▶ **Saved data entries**
______

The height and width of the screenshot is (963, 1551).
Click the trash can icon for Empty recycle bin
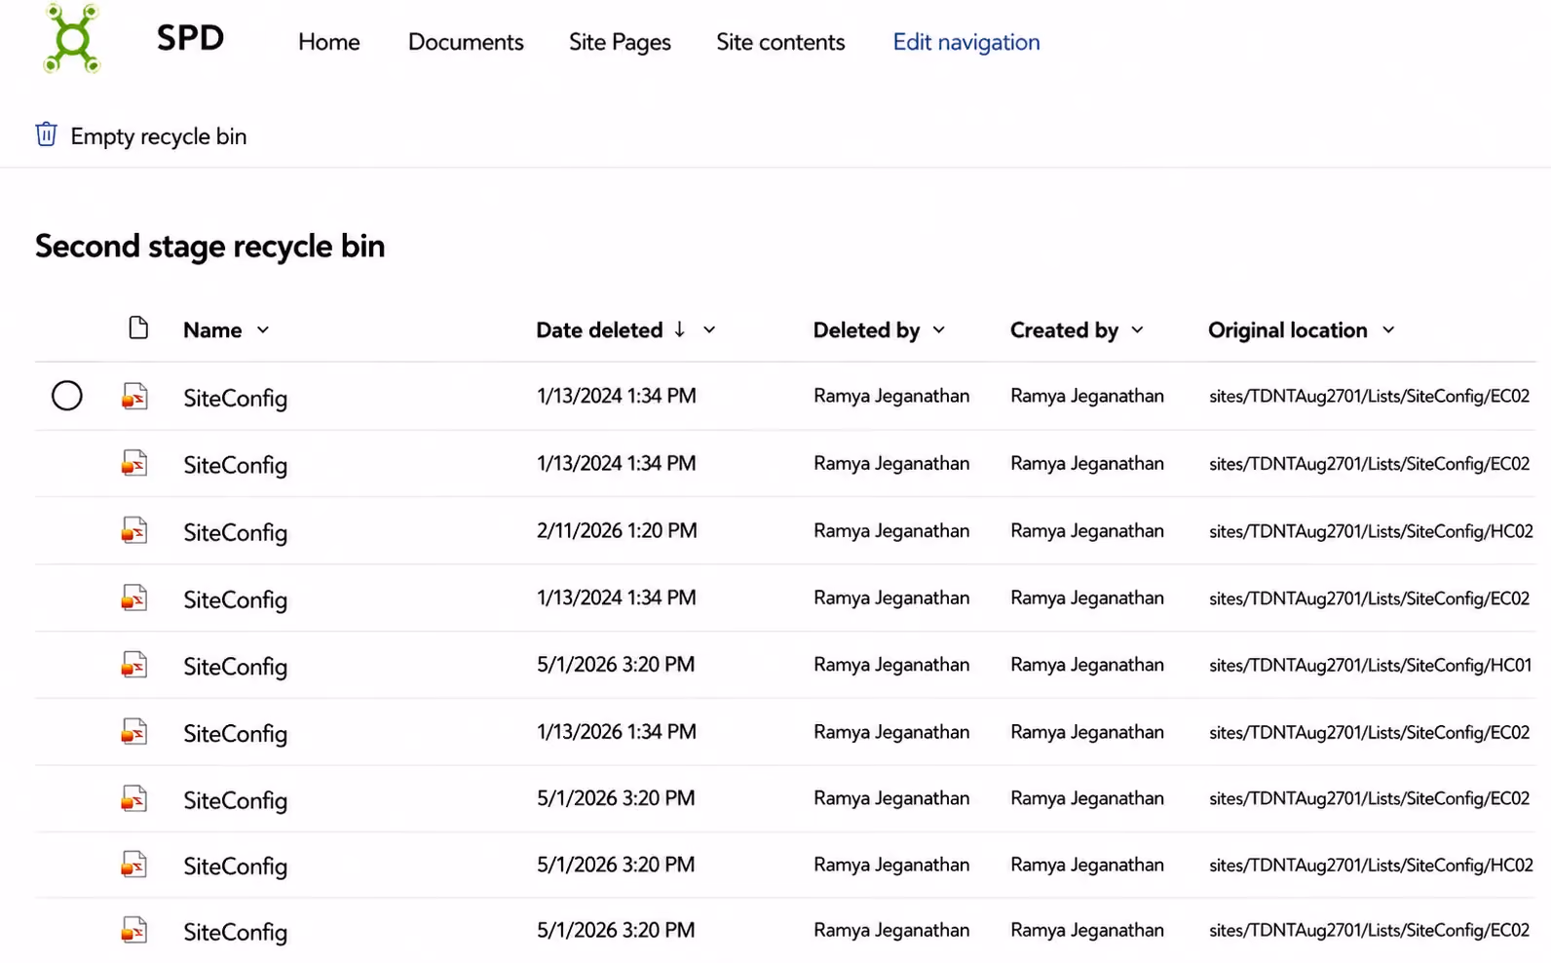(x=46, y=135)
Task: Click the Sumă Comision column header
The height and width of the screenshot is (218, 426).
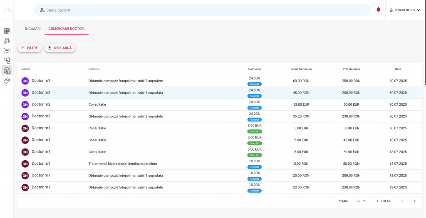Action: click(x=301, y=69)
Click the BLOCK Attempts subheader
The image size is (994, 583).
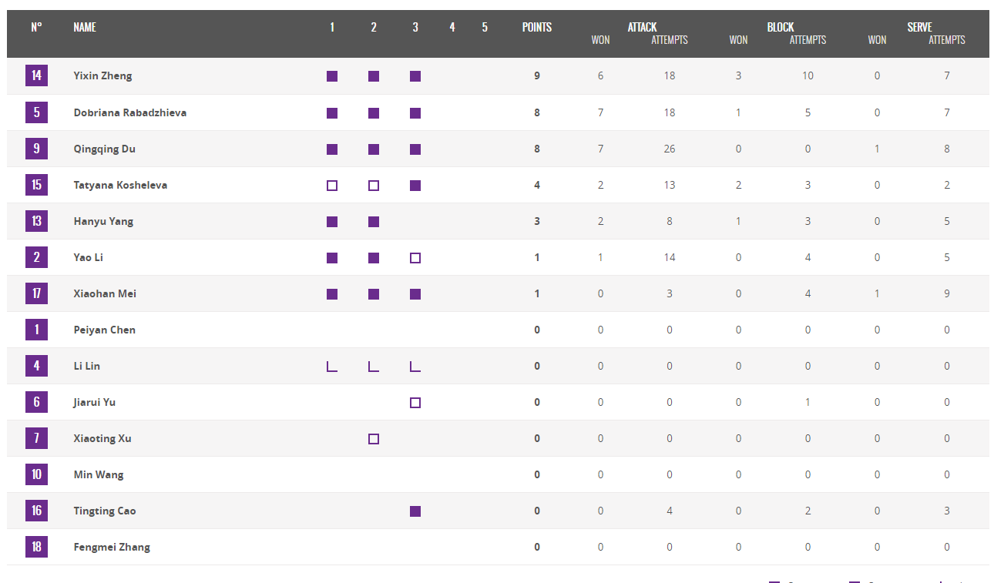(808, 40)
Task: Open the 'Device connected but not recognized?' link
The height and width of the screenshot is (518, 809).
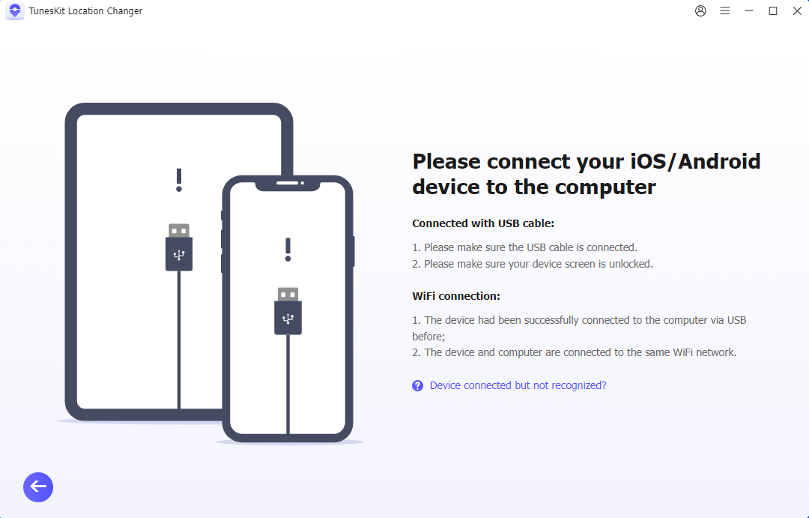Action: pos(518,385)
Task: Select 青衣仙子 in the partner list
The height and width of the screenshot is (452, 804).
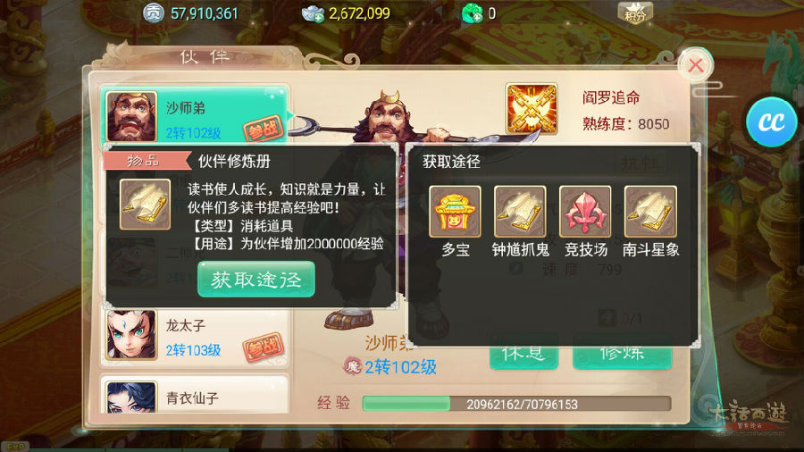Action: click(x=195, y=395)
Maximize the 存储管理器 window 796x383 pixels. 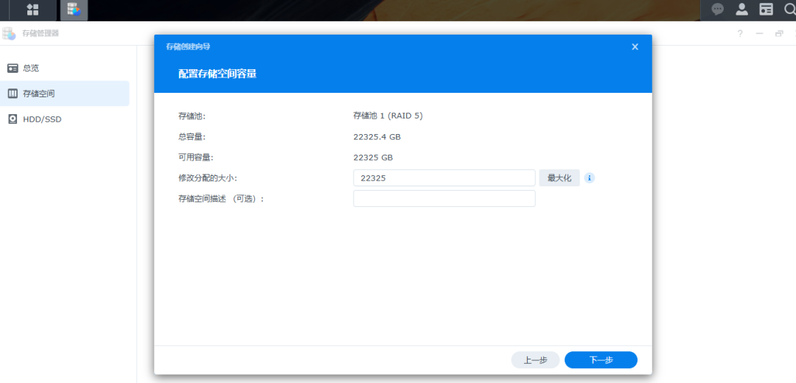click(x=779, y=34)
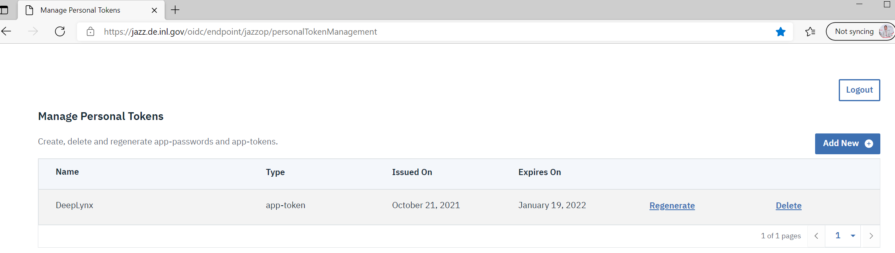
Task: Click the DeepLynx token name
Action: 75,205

______

▶ **Problem to work on**
Word for word, give again the lines from the first entry to the line with "Task: Select 青衣仙子 in the partner list", inclusive. Exclude the pictures.

▶ **Completed task**
The height and width of the screenshot is (963, 1551).
Click the trash can icon for Empty recycle bin
(x=46, y=135)
Task: Click the Sumă Comision column header
The height and width of the screenshot is (218, 426).
Action: click(x=301, y=69)
Click the BLOCK Attempts subheader
The image size is (994, 583).
(808, 40)
Task: Open the 'Device connected but not recognized?' link
The height and width of the screenshot is (518, 809).
Action: pos(518,385)
Task: Select 青衣仙子 in the partner list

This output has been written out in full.